I like this example because the money you are betting is akin to the time money and effort you will put into any major life decision. Understanding this example allows you apply the same concepts to a wide range of potentially life changing decisions.
“Let’s pretend based on that player/hand example that the player would fold 40% of the time. Let’s pretend you’d lose the hand 100% of the time he calls (you wouldn’t, but again we’re keeping the example simple). Assuming these things, here is what would happen:
60% of the time, you’d lose $15.
40% of the time, you’d win $30.
60% x ($15) = ($9)
40% x $30 = $12
(-$9) + $12 = $3
EV = +$3
Your EV is $3, because that’s your expected profit from making that bet. Whether you lose on this one individual hand is irrelevant. You make $3 in EV. Over the long run, all of the +EV spots add up. A LOT. Most amateurs would pass up that spot to bet. Most professionals would not.” –ForeverJobless
This example relates perfectly to many decisions in life that have a relatively high probability of loss. People will look at the probability of loss and not be able to wrap their head around it. As mentioned above, humans are much more sensitive to loss.
As soon as we realize their is a potential for loss it is almost as though all further calculations stop. This is a huge mistake and will end up costing you a ton of time, money and effort in the long run.
As the example above demonstrates, you are literally leaving money on the table by allowing your decision making to be taken over by your loss aversion. You need to be able to resist your tendency to want to avoid loss by understanding exactly what you stand to lose as well as what you stand to gain in the future given your choice.

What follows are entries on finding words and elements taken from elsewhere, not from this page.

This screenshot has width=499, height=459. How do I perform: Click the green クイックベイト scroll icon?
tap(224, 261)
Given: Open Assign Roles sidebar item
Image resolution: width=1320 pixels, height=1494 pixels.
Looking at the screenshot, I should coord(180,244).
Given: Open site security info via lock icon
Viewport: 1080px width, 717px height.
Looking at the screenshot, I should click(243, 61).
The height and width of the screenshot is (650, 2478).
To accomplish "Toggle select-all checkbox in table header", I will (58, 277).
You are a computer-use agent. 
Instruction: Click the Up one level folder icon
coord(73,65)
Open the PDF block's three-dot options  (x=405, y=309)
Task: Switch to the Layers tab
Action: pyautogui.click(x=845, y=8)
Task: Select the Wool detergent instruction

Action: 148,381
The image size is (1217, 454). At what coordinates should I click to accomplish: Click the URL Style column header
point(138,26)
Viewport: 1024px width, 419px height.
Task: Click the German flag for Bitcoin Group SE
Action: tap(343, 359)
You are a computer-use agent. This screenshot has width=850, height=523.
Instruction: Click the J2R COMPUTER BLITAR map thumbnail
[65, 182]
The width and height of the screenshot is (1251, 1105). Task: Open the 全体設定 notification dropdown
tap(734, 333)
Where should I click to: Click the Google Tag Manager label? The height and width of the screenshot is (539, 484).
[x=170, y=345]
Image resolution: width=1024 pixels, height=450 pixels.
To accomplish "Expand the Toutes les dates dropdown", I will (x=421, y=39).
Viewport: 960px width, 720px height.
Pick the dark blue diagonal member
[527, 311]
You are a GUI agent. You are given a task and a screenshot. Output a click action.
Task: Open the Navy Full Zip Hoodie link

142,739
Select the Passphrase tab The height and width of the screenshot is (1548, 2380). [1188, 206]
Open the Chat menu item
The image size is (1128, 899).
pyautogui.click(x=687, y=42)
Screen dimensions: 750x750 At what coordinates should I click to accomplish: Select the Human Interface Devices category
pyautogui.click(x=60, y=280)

Even when you might lose something substantial, when you are just as likely to gain something far more valuable it is in your best interest to go for it. Over time, playing all your decisions is far more safe. Given enough time, this strategy nearly guarantees a poor outcome.
It’s definitely easier to write and talk about the suck cost fallacy then to actually prevent against it in your everyday life. Generally the decisions that are most heavily influenced by the sunk cost fallacy are those that are heavily charged with emotions and confounding factors.
The decisions that are the hardest to make are the ones that are complex and can be approached from many angles. While it would be nice to look at ending a career or a relationship in the same way you can look at raising a bet in a game of poker, the potential outcomes of decisions involving complex matters are far more nuanced.